Even thirty year olds can’t move away;
Could it be, low income taxation,
Don’t compensate for privatisation?
Seems to me, comparing the past to now;
Tax-cuts haven’t bettered life quality,
Unless you live in an ivory tower,
A mansion, or a gated community;
And if, over the last forty five years,
Ever increasing NHS waiting times,
Dental fees, rail fares, water rates, rent arrears,
Debts, mortgage-payments, unsolved petty crimes,
And poverty, is anything to go by;
Thatcherite merchants have pedalled a lie.
Which begs the question: what version of GB
Does Farage want for this once great nation?
His manifesto, from what I can see,
Once immigration’s out of the equation,
Offers nothing but an acceleration,
Of what’s been happening since ’79:
i.e. a methodical disintegration
Of services that have been in decline
For forty five years; and he couldn’t care less
About Clacton-on-Sea or the NHS.
My guess is, he wants to implement Truss-
-Economics across the board, by raising
The primary tax levels for us,
Year after year, whilst gradually phasing
Out the NHS, by making it easier
To go private; giving the impression
We’re all better off; life being breezier
Without the tax burden, not to mention
Closed borders, net zero immigration,
The end of woke, and a Saint George vacation.

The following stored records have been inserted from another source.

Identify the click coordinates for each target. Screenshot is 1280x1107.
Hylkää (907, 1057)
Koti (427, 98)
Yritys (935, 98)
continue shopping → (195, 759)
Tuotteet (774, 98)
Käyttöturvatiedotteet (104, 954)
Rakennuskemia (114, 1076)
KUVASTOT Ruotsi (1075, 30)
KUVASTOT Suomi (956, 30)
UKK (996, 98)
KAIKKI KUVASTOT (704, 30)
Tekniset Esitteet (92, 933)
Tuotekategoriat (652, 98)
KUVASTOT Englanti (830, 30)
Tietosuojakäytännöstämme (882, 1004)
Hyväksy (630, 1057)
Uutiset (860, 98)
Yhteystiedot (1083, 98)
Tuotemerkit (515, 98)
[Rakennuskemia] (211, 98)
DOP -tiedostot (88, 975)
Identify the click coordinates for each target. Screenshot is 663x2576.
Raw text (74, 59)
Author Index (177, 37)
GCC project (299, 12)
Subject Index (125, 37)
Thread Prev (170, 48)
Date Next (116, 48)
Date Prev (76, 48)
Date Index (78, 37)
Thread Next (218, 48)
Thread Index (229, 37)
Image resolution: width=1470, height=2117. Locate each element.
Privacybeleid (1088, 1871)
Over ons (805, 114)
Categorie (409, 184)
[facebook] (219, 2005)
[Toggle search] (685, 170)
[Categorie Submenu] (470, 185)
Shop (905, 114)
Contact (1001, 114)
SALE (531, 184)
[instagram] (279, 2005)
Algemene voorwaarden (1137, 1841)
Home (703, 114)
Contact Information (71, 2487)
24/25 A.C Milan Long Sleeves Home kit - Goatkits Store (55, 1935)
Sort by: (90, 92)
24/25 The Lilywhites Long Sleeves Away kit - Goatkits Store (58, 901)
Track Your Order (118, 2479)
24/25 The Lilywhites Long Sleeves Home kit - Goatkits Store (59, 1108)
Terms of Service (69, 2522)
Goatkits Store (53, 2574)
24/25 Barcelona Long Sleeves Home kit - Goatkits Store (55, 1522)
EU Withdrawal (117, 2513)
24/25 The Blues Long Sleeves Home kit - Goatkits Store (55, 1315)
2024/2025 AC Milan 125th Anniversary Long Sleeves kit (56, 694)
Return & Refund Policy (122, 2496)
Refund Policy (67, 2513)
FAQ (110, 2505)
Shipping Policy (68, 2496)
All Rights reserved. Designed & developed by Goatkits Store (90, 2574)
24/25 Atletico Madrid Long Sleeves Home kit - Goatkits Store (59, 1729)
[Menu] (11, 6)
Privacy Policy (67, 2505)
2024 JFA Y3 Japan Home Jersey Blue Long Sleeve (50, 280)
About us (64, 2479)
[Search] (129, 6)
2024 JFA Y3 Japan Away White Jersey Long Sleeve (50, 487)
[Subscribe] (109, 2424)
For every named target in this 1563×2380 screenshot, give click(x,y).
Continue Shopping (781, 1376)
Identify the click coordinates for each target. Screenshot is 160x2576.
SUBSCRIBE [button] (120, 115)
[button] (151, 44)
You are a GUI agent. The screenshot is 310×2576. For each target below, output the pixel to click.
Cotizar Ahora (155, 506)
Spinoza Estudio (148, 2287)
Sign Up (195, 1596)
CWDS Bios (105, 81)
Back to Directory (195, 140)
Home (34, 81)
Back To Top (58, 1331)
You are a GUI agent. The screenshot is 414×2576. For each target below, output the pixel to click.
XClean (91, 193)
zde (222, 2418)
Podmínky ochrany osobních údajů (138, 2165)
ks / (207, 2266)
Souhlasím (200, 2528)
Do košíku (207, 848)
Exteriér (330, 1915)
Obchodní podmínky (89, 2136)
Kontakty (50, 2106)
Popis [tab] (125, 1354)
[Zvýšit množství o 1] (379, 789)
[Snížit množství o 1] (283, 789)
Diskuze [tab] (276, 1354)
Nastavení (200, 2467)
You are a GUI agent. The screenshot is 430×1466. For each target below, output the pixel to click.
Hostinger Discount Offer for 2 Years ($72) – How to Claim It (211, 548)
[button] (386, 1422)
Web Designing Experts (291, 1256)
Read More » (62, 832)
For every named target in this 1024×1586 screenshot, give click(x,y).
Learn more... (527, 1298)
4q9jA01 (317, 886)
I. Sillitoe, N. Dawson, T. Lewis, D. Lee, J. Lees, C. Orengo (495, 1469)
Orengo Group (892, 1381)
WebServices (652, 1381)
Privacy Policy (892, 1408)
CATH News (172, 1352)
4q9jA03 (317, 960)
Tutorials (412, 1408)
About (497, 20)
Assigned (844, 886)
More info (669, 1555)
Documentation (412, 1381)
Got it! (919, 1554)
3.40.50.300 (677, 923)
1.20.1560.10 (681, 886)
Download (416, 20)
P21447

And when the roads have more potholes than road,
People have to work past seventy five,
Rivers are still like toilets-overflowed,
Fit for work claimants are barely alive,
Healthcare’s modelled on Trump’s USA,
No cancer treatment, no elderly care,
Unless of course you can afford to pay;
When infrastructure’s in total disrepair,
Will Reform’s voters finally see through,
The lies they were told about the EU?
I like Great Britain how it used to be,
And Nigel Farage has said so too,
But his version isn’t my cup of tea,
And if Truss’s fuck-up don’t offer a clue,
Look up the cost of an operation,
Performed in a private establishment,
Peep through the borders, beyond immigration;
You’ll see a charlatan, smugly content;
Laughing, like the old clown, by Clacton pier;
Smoking a Benson and raising a beer.